Bun, the JavaScript runtime built by Jarred-Sumner, has an open pull request against a fork of WebKit, the browser engine that powers Safari, that proposes to retire that round-trip. The PR adds a Thread(fn) constructor that runs fn on another thread, in the same heap, with the same objects. To share an object, you share the object. There is no structured clone, no postMessage ceremony, and no SharedArrayBuffer-only escape hatch. The author describes the work as "experimental, not working yet." That label is doing more work than it looks.
Most of the design choices that defined JavaScript threading after the Spectre side-channel disclosures in 2018, including the structured-clone boundary and the decision to keep real shared memory off by default, were made upstream, in WebKit, Chromium, and Firefox together. The Bun PR does not propose to reopen those conversations in any of those forums. It proposes a different runtime, a different engine tree, and a different set of tradeoffs. The proposal is that consensus becomes optional when you control the engine under the runtime. The PR is hosted on oven-sh/WebKit, which is Bun's own fork of the upstream WebKit project. The two repositories are not the same place.
Inside the diff, the author reports that parallel JavaScript now executes through all four of JavaScriptCore's JIT tiers, that the engine no longer takes a global lock for thread transitions, and that Bun's thread test suite is passing in this configuration. The author also calls out what is not done: thread-sanitizer cleanup is pending, fuzzing has not been run, one benchmark is over budget, and a long-soak run is outstanding. Two configurations, a locked fallback and a threads-disabled build, are deliberately left in the tree as the safety net. The bring-up log is the story: the PR is unusual in how candidly it publishes its own costs.
The strategic question is why the PR is public at all. The author says it may never merge. The fork, the "experimental" label, and the fact that no third-party runtime vendor has been pulled into the review thread are connected. A design proposal in a Bun-maintained fork, with no shipped binary, gives competitors no concrete behavior to benchmark against and no API contract to embrace or refuse. It is not a feature drop. It is a relocation: the post-Spectre web-platform threading consensus is being moved, one design choice at a time, onto a server runtime that does not answer to the web platform's standards process.

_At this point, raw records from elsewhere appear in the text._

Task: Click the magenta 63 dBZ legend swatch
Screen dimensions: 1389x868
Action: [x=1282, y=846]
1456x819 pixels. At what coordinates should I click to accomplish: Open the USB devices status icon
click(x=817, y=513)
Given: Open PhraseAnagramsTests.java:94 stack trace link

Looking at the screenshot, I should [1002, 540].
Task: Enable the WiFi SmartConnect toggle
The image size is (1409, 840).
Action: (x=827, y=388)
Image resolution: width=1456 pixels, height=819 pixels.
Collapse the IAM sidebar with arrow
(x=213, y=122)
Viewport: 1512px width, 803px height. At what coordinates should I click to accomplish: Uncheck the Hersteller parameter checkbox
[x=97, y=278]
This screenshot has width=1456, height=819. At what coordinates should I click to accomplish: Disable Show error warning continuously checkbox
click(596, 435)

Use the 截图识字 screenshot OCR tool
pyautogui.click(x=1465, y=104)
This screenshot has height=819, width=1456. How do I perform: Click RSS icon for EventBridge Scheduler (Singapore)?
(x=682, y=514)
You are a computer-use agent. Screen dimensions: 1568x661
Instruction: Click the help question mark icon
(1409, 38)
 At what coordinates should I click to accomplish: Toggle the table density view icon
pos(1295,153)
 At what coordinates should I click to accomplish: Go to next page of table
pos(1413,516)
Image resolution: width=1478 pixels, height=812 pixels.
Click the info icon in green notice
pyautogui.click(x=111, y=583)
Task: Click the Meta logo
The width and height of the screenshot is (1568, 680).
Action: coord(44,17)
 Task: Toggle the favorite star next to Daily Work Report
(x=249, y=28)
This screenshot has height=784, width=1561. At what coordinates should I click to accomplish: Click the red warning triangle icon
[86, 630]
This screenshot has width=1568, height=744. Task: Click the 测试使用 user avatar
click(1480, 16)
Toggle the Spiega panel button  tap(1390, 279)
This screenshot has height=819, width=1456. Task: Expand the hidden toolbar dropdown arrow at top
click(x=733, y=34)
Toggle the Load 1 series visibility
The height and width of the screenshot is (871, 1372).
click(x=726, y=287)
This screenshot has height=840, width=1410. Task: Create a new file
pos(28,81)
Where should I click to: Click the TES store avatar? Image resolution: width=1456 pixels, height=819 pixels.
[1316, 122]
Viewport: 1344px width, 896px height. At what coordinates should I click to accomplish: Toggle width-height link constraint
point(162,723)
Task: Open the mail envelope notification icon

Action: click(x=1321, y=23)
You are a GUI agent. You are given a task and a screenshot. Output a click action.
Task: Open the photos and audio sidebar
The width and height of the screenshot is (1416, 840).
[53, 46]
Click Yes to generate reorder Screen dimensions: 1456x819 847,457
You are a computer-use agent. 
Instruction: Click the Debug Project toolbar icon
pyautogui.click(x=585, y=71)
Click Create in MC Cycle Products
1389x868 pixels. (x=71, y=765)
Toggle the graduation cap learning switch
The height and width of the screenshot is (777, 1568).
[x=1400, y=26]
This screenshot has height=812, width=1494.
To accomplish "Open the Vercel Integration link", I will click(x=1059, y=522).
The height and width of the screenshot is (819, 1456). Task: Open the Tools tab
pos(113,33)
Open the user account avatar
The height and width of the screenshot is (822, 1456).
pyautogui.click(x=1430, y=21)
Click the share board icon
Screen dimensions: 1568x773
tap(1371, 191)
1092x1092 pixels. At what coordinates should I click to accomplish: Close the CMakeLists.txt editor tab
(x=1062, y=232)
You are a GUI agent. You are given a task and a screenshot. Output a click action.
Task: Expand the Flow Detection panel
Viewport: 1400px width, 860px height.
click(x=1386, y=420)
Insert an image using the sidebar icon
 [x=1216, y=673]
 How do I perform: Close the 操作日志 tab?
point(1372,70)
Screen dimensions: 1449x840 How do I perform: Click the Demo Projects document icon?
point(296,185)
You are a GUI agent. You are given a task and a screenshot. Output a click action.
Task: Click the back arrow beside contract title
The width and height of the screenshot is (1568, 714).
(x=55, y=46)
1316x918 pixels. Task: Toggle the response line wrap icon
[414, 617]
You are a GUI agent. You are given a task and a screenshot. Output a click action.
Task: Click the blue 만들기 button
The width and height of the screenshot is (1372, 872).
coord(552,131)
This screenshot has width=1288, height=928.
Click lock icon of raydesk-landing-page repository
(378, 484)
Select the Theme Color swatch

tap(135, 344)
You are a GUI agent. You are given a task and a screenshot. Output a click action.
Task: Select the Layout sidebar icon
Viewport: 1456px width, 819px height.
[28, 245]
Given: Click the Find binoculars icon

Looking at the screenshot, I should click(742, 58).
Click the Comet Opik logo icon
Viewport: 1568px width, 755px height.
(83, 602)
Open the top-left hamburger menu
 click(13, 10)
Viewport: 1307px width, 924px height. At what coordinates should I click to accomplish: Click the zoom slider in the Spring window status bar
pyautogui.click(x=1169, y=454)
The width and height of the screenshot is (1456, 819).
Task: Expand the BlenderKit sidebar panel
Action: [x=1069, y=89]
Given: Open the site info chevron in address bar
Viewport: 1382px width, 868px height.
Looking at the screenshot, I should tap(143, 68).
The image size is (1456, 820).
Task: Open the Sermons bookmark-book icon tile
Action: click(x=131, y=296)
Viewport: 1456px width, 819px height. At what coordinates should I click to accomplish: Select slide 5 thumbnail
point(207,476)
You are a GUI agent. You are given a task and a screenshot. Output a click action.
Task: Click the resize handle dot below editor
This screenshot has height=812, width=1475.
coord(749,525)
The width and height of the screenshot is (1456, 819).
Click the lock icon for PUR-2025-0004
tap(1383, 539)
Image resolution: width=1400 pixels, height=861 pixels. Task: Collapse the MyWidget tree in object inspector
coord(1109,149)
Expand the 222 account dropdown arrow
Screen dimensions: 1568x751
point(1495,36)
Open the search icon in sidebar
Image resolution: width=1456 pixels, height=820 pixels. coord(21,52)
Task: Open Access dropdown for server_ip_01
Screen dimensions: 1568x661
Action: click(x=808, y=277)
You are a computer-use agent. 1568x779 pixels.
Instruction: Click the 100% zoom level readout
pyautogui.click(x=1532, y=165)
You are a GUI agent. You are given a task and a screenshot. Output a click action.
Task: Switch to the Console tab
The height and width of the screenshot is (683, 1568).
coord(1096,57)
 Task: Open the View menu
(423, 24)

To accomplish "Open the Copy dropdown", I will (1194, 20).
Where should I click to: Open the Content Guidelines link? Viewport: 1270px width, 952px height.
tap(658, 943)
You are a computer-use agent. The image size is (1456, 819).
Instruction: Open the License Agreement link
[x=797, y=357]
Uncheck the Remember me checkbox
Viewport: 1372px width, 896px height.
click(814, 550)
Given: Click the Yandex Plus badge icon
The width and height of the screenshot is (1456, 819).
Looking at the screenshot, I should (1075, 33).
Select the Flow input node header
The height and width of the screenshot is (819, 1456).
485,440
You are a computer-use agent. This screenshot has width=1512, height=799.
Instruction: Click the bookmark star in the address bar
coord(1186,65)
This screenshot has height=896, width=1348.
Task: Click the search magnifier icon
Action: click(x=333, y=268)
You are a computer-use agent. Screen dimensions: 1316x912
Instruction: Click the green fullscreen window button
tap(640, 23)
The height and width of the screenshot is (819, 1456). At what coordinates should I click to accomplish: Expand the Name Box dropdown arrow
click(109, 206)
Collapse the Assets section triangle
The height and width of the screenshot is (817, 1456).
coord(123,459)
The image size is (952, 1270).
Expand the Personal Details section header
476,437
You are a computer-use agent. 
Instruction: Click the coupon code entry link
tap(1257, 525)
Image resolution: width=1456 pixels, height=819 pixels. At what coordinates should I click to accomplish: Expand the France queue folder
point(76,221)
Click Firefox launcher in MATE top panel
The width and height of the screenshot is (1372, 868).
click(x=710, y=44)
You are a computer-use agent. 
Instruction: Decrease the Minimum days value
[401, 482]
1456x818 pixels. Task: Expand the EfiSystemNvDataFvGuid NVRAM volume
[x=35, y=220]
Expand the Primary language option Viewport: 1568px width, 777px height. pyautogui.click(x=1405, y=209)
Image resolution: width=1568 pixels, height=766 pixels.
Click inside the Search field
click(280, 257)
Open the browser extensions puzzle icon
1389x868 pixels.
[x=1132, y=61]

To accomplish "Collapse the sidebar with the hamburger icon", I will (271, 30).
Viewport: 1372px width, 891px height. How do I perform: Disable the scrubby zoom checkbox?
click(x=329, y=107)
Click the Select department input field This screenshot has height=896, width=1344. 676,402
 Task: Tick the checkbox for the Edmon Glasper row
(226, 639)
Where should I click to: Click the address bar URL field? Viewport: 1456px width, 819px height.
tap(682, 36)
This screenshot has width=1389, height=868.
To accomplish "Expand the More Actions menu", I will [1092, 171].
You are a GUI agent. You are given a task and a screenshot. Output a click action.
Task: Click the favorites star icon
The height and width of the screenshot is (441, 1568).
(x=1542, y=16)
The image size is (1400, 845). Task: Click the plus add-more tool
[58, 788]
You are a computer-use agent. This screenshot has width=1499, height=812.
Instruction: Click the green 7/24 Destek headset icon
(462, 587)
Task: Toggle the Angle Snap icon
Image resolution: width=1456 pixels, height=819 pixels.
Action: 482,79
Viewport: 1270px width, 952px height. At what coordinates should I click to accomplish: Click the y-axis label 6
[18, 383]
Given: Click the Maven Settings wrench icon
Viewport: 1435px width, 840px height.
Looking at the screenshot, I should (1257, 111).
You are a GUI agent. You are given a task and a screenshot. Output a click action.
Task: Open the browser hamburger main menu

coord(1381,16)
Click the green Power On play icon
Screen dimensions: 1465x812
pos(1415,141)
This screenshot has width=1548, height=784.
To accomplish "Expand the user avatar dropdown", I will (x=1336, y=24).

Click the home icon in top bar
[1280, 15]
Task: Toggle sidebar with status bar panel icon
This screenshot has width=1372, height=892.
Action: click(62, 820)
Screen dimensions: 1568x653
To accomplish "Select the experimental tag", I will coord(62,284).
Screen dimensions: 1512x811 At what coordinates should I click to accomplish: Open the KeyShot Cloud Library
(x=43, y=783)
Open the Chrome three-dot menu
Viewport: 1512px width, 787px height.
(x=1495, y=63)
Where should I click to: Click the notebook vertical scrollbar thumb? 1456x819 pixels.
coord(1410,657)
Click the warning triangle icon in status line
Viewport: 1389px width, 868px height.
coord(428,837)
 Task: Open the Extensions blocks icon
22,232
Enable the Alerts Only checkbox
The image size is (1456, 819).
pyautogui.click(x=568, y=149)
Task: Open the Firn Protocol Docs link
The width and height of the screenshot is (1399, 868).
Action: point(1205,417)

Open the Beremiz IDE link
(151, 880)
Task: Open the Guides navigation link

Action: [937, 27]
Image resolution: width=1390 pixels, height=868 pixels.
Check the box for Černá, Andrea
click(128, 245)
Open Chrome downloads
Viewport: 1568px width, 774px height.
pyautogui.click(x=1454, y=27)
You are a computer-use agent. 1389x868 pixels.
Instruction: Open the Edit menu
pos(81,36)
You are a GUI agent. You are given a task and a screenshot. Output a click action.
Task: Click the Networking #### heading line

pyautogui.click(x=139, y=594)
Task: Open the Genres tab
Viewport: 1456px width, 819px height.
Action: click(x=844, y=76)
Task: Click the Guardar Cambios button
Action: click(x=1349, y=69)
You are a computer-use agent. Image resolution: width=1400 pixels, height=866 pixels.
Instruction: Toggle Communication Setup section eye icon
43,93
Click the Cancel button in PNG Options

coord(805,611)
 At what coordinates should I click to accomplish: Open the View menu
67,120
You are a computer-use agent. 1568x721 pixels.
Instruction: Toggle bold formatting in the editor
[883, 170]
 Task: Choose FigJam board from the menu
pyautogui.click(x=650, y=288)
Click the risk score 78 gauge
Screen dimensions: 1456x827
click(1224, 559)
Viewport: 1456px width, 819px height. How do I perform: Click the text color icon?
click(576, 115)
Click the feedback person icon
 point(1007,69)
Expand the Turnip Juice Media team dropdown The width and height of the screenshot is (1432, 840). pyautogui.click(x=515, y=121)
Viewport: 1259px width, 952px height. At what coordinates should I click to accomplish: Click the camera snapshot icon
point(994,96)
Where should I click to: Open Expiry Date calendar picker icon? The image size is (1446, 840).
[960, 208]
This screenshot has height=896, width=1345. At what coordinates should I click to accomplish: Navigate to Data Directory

What to watch next is the cost ledger, not the headline. If thread-sanitizer cleanup and the over-budget benchmark close out cleanly, the design will have answered its own safety questions on this fork. If the bring-up log grows without a corresponding safety-net path being retired, "experimental" starts to read as a permanent state. And if the proposal eventually migrates from oven-sh/WebKit toward upstream WebKit or another engine, the consensus conversation the PR is currently side-stepping will become unavoidable.